Reproduce everything in the passage below on converting empty malls, from "Some landlords plug" down to "to e-commerce platforms.", without changing a word.

### Excerpt provided
□ □ □ □ □

At Fairlane Town Center in Dearborn, Mich., Ford converted a former 240,000 sq. ft. Lord & Taylor department store into a workspace for almost 2,000 engineering and purchasing staff.

As retailers close bricks-and-mortar stores at an accelerating pace, shopping-center landlords are facing a vexing question: What to do with all this empty space? “Their solutions,” writes The Wall Street Journal (June 12, 2017), “are varied but all have a common element: reducing, or even eliminating, retail from the equation.”

Some landlords plug empty spaces with churches, for-profit schools and random enterprises while they figure out a long-term plan. Others see a future in mixed-use real estate, converting malls into streetscapes with restaurants, offices and housing. And some are razing properties altogether and turning them into entertainment or industrial parks.

A construction binge in the 1980s and ’90s left the U.S. oversaturated with malls. Growth in online sales and declining demand for full-priced goods are causing retailers to shrink their store fleets and divert resources to e-commerce platforms.

More than 8,600 stores are expected to close this year. Analysts predict that 400 or so of the 1,100 malls in the U.S. will close in the coming years.

One strategy is to convert enclosed malls into open-air properties that landlords call “lifestyle centers,” with apartments, theaters, grocery stores, medical offices and other conveniences—and much less retail.

Classroom discussion questions:

  1. Are malls easily convertible to an office layout remodeling? Why?
  2. Provide local examples of how malls are adapting to the changing (shrinking) retail store climate.

□ □ □ □ □

### Record set

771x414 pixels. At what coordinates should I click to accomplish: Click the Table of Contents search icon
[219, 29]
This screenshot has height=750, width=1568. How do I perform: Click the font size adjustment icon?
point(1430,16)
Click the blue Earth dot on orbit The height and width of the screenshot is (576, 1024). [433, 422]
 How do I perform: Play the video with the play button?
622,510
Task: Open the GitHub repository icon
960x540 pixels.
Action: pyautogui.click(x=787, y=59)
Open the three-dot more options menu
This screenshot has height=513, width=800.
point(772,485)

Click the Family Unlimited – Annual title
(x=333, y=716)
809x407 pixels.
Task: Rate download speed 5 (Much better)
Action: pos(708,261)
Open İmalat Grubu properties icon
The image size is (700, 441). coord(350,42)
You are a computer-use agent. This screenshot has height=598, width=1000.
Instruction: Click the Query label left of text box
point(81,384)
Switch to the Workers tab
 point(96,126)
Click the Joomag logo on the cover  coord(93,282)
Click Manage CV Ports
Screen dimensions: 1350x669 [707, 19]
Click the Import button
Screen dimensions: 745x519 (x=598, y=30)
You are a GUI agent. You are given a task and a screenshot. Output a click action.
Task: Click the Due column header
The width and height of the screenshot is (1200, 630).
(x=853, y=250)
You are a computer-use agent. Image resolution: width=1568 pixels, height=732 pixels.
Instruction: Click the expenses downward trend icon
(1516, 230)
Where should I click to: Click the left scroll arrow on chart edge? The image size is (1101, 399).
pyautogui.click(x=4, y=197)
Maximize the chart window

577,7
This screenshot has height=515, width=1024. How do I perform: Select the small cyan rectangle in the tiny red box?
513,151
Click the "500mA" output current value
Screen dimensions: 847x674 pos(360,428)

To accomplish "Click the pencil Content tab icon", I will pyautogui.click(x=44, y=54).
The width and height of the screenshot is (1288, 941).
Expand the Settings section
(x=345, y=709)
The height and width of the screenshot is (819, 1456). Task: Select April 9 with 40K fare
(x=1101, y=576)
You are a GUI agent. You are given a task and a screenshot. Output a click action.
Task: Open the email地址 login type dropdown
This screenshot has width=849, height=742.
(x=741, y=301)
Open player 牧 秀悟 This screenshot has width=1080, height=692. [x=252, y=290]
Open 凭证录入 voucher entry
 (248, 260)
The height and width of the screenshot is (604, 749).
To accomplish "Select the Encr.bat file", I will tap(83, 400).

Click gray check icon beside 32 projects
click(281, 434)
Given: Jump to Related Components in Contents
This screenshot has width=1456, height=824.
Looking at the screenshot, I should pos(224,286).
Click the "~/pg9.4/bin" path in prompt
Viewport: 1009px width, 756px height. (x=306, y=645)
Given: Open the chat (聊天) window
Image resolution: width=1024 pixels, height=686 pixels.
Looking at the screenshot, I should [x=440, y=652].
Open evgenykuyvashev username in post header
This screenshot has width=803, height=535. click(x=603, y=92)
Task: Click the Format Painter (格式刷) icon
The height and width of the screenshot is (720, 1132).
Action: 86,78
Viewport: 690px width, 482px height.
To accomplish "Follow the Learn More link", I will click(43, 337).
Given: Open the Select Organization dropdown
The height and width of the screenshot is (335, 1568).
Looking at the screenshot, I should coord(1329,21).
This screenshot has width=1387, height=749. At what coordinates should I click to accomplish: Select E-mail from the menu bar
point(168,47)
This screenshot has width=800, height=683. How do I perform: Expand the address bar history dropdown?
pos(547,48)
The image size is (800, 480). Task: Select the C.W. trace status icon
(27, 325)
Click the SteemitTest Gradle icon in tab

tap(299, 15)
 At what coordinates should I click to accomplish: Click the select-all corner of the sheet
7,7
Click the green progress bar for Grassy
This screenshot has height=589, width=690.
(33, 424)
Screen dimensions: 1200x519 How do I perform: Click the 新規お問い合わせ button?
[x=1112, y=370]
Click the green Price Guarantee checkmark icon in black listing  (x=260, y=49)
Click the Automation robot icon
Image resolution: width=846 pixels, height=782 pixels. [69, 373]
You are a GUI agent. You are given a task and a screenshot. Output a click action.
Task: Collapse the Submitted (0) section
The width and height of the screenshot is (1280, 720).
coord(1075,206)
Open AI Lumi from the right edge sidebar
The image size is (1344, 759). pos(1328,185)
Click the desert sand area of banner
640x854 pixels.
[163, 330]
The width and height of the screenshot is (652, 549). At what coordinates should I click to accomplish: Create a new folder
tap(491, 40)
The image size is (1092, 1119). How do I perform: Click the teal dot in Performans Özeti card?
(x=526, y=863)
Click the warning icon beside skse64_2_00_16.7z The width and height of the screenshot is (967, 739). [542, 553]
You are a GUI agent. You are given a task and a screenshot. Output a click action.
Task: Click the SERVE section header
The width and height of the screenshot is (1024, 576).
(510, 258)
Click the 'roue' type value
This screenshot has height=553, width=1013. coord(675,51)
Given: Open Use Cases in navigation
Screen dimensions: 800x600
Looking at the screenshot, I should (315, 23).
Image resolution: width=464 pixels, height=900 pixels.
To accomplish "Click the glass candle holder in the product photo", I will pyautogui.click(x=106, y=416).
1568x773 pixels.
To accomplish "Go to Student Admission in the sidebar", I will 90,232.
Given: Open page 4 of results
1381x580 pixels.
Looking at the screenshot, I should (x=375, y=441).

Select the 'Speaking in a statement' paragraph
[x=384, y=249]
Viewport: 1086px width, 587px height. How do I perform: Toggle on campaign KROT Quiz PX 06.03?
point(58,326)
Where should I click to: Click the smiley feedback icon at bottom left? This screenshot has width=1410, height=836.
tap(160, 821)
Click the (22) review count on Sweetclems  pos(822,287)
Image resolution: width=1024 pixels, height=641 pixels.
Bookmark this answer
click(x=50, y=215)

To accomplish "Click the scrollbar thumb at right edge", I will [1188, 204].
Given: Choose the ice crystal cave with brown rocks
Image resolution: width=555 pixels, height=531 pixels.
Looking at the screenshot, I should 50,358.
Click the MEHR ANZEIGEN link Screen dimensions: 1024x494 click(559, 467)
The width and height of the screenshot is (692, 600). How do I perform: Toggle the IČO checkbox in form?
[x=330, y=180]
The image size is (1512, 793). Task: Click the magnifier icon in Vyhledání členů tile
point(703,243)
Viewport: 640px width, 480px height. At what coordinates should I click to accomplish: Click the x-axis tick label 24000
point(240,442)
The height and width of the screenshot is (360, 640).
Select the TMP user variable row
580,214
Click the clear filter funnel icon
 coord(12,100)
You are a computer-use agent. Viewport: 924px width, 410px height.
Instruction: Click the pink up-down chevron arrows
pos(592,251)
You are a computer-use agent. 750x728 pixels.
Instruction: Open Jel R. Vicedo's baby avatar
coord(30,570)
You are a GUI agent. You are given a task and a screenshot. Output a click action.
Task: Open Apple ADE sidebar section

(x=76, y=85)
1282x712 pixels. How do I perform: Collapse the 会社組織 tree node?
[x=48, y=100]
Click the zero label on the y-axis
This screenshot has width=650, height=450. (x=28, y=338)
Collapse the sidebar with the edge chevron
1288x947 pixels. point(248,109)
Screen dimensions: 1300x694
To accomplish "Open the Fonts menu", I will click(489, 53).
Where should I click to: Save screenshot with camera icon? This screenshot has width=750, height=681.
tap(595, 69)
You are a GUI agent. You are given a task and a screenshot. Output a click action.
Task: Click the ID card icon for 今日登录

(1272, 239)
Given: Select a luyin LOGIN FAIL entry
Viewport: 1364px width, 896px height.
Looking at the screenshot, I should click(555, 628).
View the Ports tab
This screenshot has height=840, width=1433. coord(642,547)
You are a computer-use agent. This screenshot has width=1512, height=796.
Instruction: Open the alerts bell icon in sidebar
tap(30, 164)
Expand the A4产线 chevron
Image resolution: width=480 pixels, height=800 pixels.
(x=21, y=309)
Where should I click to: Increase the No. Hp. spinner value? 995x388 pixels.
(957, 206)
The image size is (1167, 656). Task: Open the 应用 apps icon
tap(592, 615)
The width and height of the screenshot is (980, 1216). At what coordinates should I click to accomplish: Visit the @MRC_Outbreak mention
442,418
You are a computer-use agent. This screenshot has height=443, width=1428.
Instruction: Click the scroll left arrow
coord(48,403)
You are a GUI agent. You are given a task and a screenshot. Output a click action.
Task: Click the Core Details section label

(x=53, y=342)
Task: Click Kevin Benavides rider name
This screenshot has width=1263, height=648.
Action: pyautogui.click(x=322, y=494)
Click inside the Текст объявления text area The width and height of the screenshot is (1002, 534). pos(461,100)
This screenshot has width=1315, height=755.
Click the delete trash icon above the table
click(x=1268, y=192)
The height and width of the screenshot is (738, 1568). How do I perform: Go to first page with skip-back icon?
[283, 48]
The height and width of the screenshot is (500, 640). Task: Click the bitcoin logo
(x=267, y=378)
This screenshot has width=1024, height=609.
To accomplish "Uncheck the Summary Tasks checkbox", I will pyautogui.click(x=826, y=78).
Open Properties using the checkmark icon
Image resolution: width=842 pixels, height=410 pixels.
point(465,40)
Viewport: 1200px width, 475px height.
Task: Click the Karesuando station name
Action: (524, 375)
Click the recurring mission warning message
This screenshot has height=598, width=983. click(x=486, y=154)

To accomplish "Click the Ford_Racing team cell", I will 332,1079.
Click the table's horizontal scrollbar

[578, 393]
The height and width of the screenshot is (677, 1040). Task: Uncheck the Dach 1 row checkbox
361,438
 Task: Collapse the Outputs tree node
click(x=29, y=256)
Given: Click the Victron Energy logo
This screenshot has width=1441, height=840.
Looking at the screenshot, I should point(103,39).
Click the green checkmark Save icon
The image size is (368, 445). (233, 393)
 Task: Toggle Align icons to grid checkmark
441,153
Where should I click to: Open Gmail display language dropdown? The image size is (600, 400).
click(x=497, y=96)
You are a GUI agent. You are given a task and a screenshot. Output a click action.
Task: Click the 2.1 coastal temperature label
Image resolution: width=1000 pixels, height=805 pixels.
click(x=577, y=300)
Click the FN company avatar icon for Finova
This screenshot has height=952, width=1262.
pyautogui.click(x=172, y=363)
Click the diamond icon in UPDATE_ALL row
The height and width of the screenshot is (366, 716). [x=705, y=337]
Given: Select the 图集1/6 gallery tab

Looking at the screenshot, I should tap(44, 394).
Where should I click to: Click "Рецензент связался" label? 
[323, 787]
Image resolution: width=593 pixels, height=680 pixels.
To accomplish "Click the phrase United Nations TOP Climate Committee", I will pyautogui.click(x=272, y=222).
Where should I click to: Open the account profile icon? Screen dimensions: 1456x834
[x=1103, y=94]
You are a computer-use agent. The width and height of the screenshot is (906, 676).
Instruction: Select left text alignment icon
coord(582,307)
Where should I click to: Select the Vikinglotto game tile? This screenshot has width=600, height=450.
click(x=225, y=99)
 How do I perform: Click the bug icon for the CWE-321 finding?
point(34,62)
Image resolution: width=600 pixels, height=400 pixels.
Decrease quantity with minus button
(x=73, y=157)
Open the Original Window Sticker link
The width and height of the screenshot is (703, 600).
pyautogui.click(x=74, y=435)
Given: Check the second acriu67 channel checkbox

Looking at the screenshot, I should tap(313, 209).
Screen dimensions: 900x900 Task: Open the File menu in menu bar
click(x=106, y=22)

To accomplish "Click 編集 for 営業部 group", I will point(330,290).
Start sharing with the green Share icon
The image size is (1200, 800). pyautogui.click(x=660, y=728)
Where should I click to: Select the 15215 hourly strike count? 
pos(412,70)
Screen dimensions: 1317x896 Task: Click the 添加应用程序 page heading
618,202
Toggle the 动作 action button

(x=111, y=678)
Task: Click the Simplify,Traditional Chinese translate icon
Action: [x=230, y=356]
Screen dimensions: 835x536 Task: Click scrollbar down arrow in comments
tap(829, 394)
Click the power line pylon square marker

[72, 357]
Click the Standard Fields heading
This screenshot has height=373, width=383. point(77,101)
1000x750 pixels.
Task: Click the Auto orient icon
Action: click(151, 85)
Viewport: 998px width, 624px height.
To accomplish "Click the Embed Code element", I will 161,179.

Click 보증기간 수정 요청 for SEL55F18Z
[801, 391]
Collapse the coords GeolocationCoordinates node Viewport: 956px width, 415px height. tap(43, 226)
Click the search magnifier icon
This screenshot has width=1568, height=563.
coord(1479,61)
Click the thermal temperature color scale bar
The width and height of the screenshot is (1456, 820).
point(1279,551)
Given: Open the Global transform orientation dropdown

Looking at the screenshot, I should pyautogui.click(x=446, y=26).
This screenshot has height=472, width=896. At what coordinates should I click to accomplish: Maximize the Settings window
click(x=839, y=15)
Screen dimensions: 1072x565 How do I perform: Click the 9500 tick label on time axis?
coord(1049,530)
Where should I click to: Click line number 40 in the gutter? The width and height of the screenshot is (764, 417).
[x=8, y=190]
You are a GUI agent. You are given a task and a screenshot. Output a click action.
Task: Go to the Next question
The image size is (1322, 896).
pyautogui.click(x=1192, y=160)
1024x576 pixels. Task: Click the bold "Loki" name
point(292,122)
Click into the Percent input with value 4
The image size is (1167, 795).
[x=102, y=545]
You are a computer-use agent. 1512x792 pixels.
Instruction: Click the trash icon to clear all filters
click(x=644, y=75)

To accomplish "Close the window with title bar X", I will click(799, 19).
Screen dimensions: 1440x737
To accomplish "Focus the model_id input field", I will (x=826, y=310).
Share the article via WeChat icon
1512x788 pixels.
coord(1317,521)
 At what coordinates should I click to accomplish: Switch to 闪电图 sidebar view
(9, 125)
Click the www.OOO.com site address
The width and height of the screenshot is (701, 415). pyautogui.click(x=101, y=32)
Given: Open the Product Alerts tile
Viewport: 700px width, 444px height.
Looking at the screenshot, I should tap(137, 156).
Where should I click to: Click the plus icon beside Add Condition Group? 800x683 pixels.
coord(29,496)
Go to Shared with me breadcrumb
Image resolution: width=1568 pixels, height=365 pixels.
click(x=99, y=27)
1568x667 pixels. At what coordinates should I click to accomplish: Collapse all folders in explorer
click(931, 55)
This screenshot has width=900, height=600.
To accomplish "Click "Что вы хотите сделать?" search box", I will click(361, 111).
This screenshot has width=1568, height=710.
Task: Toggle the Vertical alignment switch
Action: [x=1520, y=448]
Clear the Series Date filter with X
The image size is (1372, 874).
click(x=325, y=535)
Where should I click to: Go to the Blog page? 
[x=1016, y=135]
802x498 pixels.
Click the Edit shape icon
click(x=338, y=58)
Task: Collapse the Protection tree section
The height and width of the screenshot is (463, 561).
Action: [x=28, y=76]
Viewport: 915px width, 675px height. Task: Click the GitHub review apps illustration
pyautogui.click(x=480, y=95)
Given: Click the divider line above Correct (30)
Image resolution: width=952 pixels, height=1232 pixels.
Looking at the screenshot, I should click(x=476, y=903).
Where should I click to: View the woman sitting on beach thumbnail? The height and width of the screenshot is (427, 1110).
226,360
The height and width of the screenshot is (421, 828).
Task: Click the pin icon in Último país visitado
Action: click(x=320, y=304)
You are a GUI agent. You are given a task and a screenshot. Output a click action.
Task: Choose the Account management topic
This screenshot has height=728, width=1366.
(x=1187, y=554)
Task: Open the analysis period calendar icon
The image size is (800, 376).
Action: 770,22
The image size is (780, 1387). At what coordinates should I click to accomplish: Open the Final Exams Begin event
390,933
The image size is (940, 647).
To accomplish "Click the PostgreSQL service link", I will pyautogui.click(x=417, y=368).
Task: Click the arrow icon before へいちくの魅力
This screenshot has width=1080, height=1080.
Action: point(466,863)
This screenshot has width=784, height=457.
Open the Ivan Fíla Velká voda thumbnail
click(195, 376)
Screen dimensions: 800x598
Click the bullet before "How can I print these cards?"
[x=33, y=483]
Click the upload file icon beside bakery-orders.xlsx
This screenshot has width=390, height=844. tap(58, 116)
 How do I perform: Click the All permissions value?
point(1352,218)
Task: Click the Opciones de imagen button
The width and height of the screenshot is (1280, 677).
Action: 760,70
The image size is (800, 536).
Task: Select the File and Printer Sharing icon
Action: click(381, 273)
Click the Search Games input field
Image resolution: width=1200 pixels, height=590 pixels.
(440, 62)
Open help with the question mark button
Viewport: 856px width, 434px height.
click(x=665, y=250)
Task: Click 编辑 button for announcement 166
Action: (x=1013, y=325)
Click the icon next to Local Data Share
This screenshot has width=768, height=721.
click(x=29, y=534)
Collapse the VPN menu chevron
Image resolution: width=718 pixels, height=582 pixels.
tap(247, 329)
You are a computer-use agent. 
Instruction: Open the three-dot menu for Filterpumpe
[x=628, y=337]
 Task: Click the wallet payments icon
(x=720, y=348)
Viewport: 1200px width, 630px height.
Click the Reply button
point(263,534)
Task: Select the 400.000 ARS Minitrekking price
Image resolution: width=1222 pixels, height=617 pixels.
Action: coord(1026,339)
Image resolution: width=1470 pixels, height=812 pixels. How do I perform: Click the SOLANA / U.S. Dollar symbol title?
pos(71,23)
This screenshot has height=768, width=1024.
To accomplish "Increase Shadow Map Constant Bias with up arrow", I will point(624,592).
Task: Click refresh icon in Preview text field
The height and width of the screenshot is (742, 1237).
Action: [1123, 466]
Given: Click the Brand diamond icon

□ □ □ □ □

### Answer to this exercise
Some landlords plug empty spaces with churches, for-profit schools and random enterprises while they figure out a long-term plan. Others see a future in mixed-use real estate, converting malls into streetscapes with restaurants, offices and housing. And some are razing properties altogether and turning them into entertainment or industrial parks.

A construction binge in the 1980s and ’90s left the U.S. oversaturated with malls. Growth in online sales and declining demand for full-priced goods are causing retailers to shrink their store fleets and divert resources to e-commerce platforms.